詳説日本野球研究BACK NUMBER
46年前の幻の世界野球リーグ、
“グローバルリーグ”誕生秘話。
text by
小関順二Junji Koseki
photograph byNIKKAN SPORTS
posted2015/02/25 10:30
グローバルリーグから帰国し、飛行機のタラップから降りてくる「東京ドラゴンズ」の選手たち。プロ・アマ混合の日本の選手たちは、たしかに“世界”を垣間見た。
日本チームは好調な滑り出しを見せたが……。
このグローバルリーグは、ルールもメジャーリーグや日本のプロ野球とは若干異なっている。まず代走に制限がなかった。Aという選手に代走を出しても、Aはそれで退場しなくてもいい。選手の数が少なかったこともあるが、力のある選手をできるだけ試合に出して緊迫したゲームを展開しようという意図が見える。
打者を敬遠で歩かせるときも、投手はボール球を4球投げず、敬遠の意思表示をするだけで打者走者は一塁へ歩けた。

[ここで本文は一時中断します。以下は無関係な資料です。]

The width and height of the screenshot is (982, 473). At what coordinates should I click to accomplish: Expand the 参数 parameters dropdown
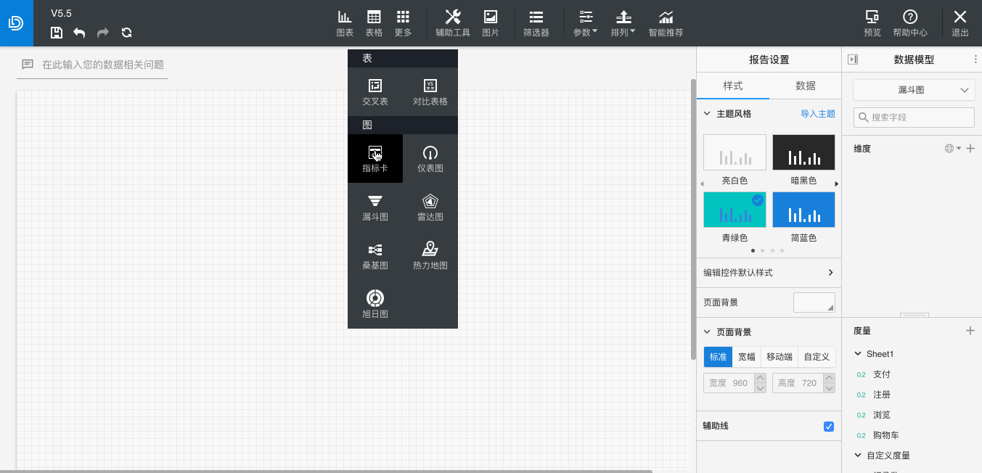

と言っても、福井は実際にそういうケースを目にしたことがないというが。
指名打者(DH)制度の導入も早い。メジャーリーグのアメリカンリーグは1972年、日本のパシフィックリーグは1975年である。ア・リーグより3年早い'69年に指名打者を導入したグローバルリーグの先取り精神がよくわかる。

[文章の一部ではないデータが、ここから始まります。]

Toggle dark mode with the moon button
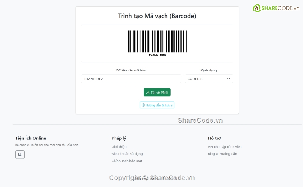 (20, 154)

日本チームは4月24日の開幕から5月16日までベネズエラで11試合を戦い、7勝3敗1分けと好結果を出している。このままリーグ戦が展開していけば優勝も夢ではなかったが、その流れはプツンと断ち切られる。リーグからの送金が絶え、ホテルの食事を含めたあらゆるサービスがストップしてしまったのだ。